La seconde est de surveiller son IMC (indice de masse corporelle) = poids / (taille)². Pas de tyrannie du surpoids ! On n’est obèse qu’avec un IMC>30, en-dessous il faut faire attention aux prédispositions génétiques de maladies liées au poids (diabète, hypertension, os et articulations). Rien de moins, mais rien de plus. Il n’y a de poids « idéal » que celui dans lequel on se sent bien, mangeant à sa faim et en société, sans risque de santé.

La troisième est de gérer son état psychologique. Pour ce faire, le docteur donne l’exemple de patients concrets : régimes à répétition, arrêt du sport, stress et grignotage de compensation, manque de confiance en soi et intériorisation de la colère qui pousse à manger pour se faire plaisir, fantasme du carré de chocolat « qui fait prendre 1 kg », repas tout prêts avec additifs qui excitent et perturbent, médicaments, pilule… Chaque cas est différent mais, pour tous, « l’apprentissage d’une régulation (…) permet de vous faire perdre du poids » p.98. « Le résultat final doit devenir un comportement, c’est-à-dire un réflexe naturel ne nécessitant pas d’effort et qui stabilise l’organisme quelles que soient les circonstances » p.102.

Tyrannie de la mode…

torse nu mode

Il faut apprendre à manger de bonnes choses, et avec plaisir.
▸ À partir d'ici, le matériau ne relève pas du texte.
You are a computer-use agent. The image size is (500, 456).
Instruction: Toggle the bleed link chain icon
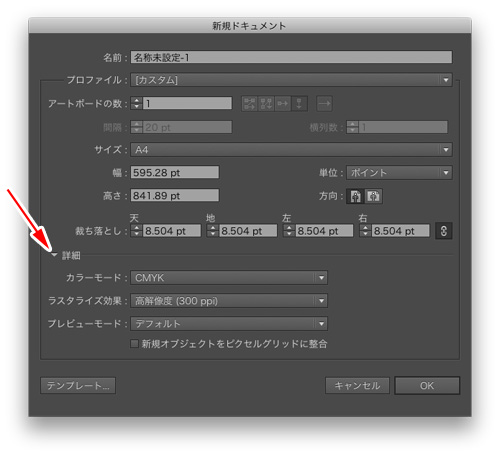(x=444, y=231)
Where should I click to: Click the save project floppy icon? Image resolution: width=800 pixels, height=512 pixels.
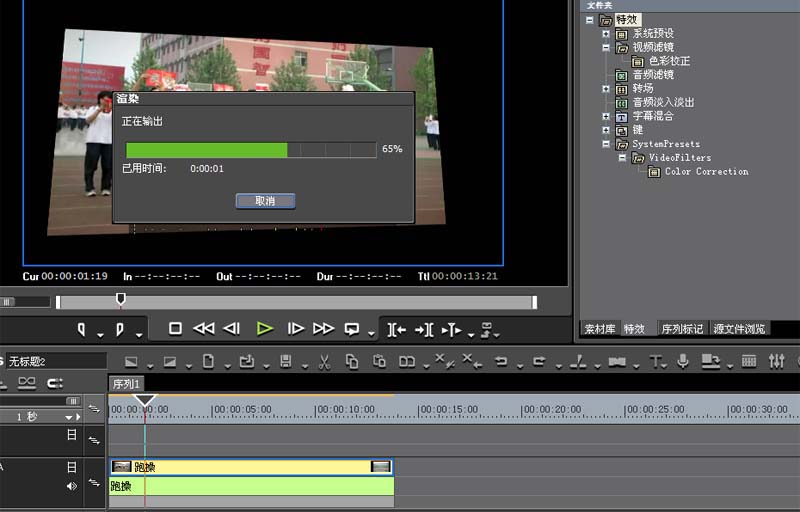coord(286,361)
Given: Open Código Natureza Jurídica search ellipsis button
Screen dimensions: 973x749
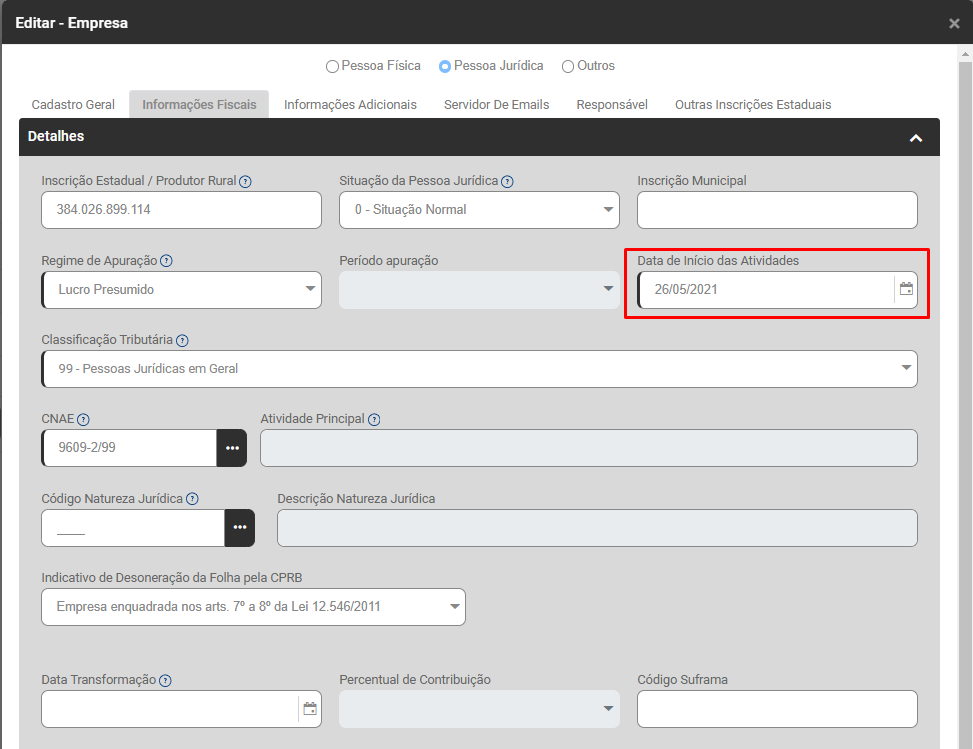Looking at the screenshot, I should point(240,527).
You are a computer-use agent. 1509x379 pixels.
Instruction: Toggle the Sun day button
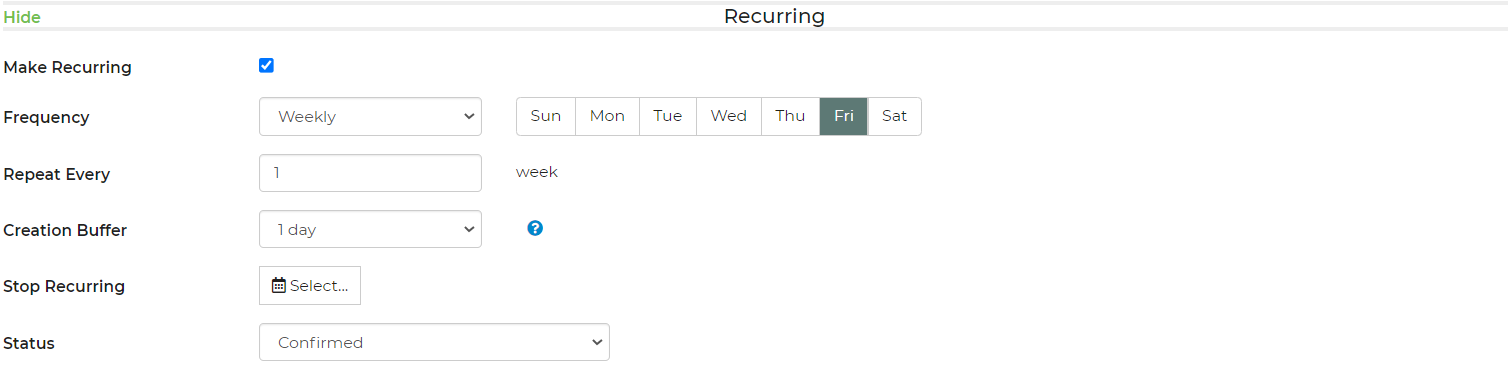click(x=546, y=116)
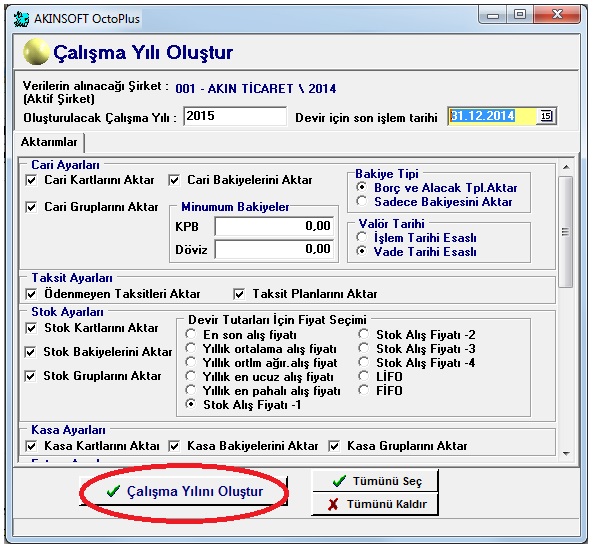Image resolution: width=599 pixels, height=551 pixels.
Task: Click the green checkmark on Tümünü Seç
Action: click(339, 481)
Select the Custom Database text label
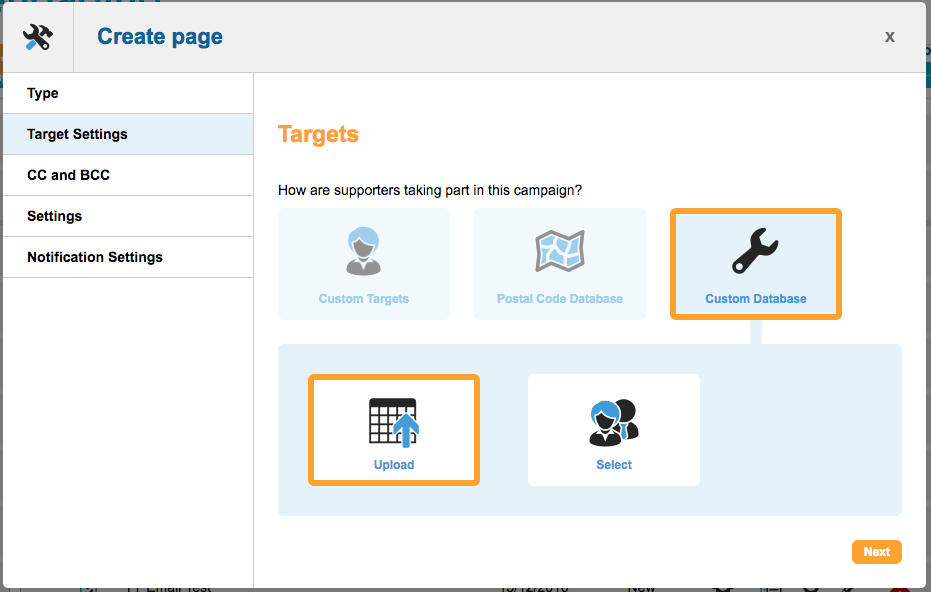The image size is (931, 592). click(756, 299)
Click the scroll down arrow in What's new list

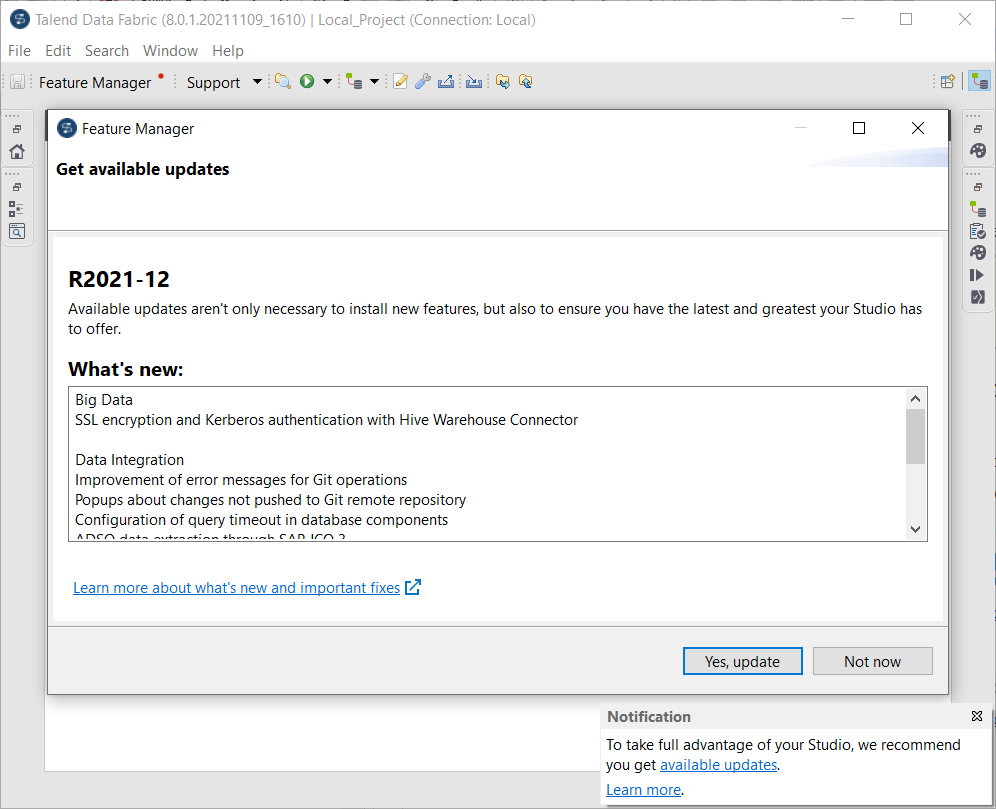click(x=915, y=529)
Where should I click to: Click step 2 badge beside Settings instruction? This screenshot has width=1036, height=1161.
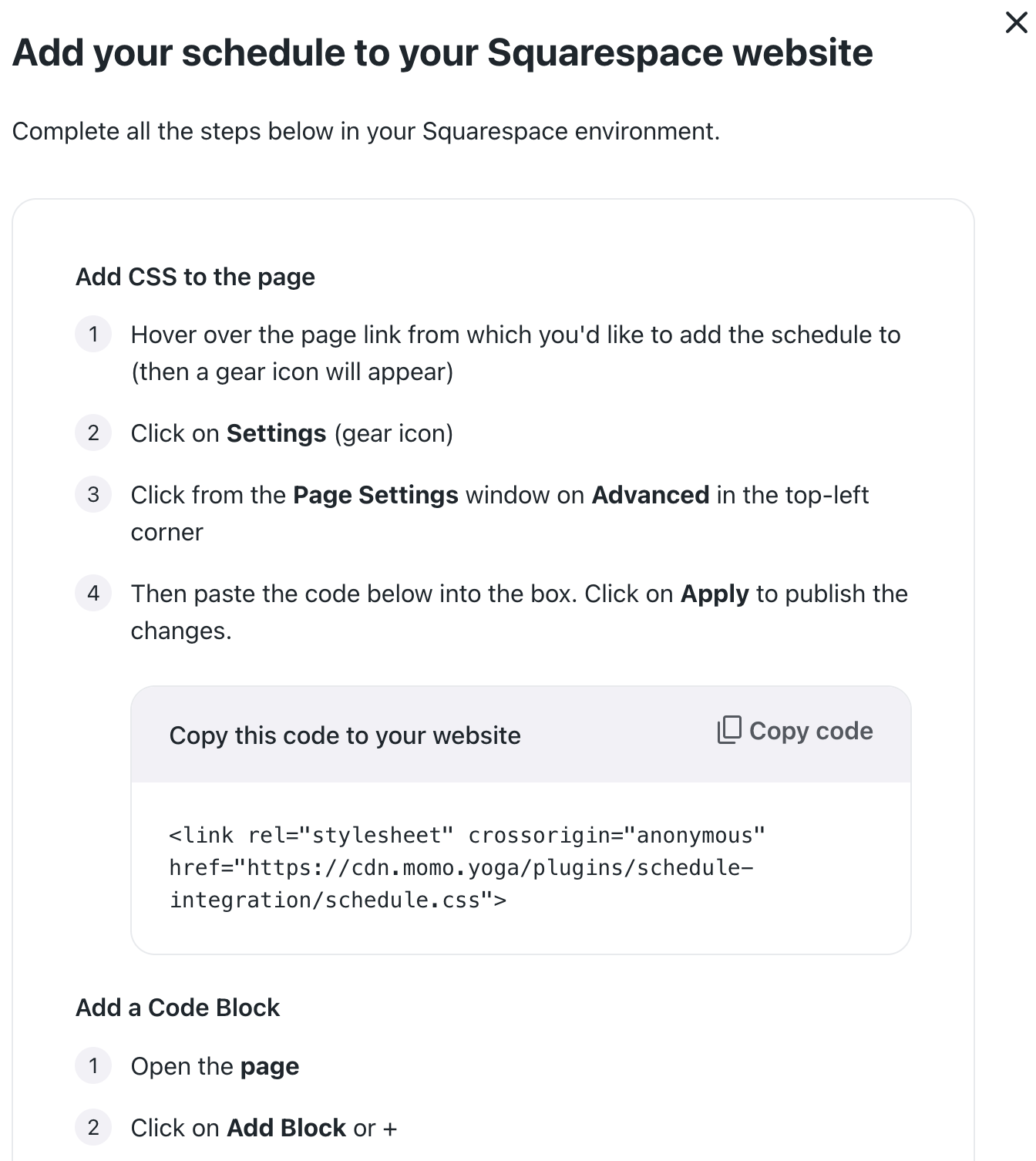click(x=93, y=433)
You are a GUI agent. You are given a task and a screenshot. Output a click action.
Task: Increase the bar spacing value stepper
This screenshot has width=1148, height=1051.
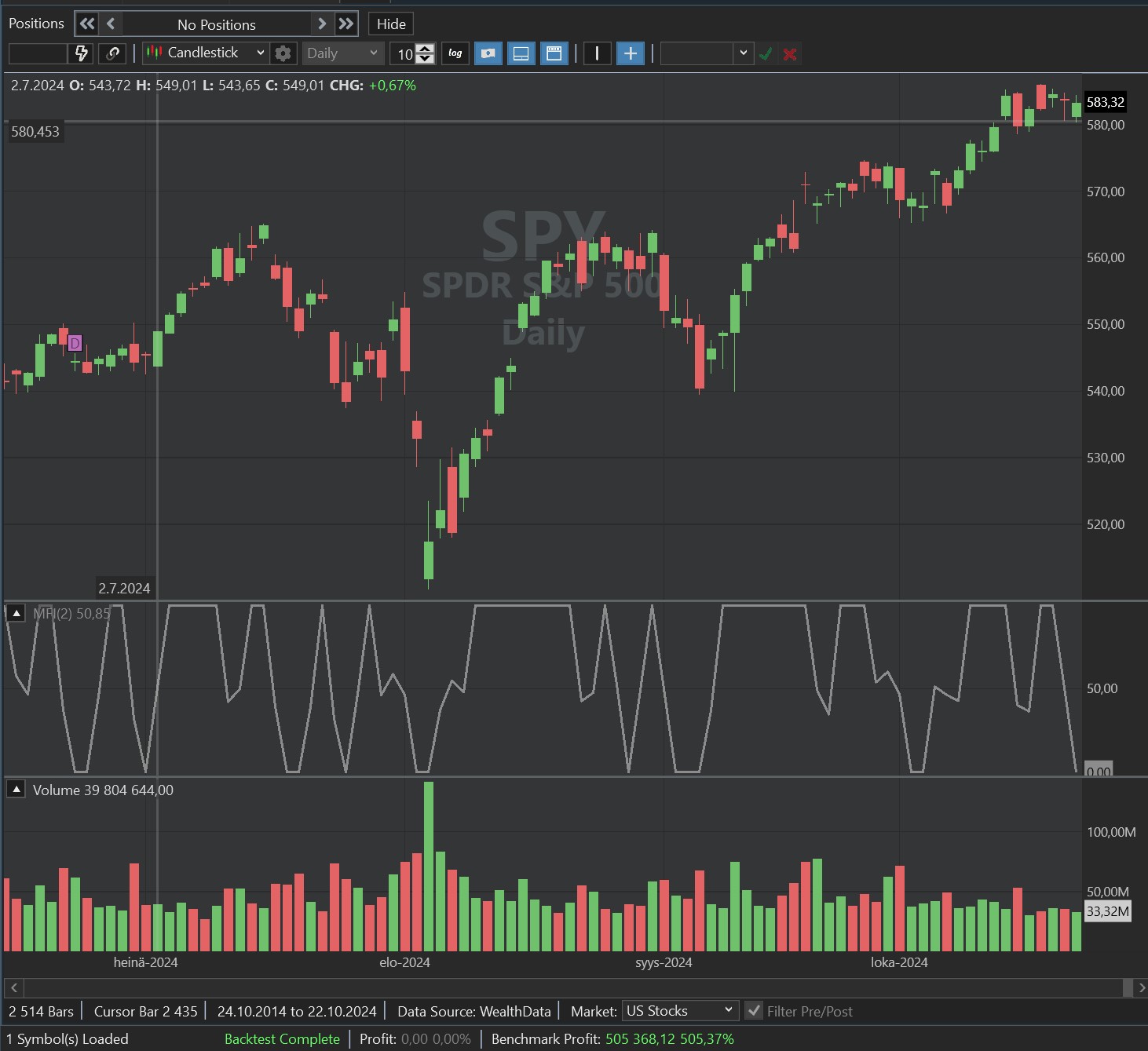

Avec la variété, la présentation, l’absence d’interdits, le calme d’une mastication nécessaire à une sensation de satiété, vous perdrez du poids. Cela prendra plusieurs mois mais perdurera. Finis les diktats péremptoires : pas de sel, que des protéines, ni graisses ni alcool, voire régime de bananes… Ou boire en mangeant : à proscrire, disent les uns, car le bol alimentaire file plus vite vers l’intestin et ne favorise pas la sensation d’être rassasié ; au contraire, disent les autres, boire leste l’estomac, ce qui empêche de trop manger. Rien de tout ça, dit le Dr Rakotovao : boire trop est néfaste en effet, mais boire un peu est utile car hydrate le bol alimentaire et rassasie. Et le vin est bon car il ouvre l’esprit et calme le corps (1 verre par repas).

Point trop n’en faut, mais de tout un peu. Manger avec plaisir et laisser le corps réguler. Faire de l’activité physique mais pas forcément « du sport » passé un certain âge. Laisser les magasines de mode et les conversations de pintades à leur inanité. Ne pas croire aux miracles (des régimes). Prendre conscience du lien entre les croyances et leurs conséquences sur le comportement. Telles sont les leçons de bon sens du Dr Rakotovao, bien loin de l’hystérie médiatique qui ne pousse à toujours plus faire vendre (tout en se revendiquant anticapitaliste). Un manuel du bien vivre.

Docteur M. Rakotovao, Problèmes de poids : on vous doit la vérité, 2012, éditions Baudelaire, 166 pages, €15.50 Préface du professeur honoraire de cardiologie Bernard Denis.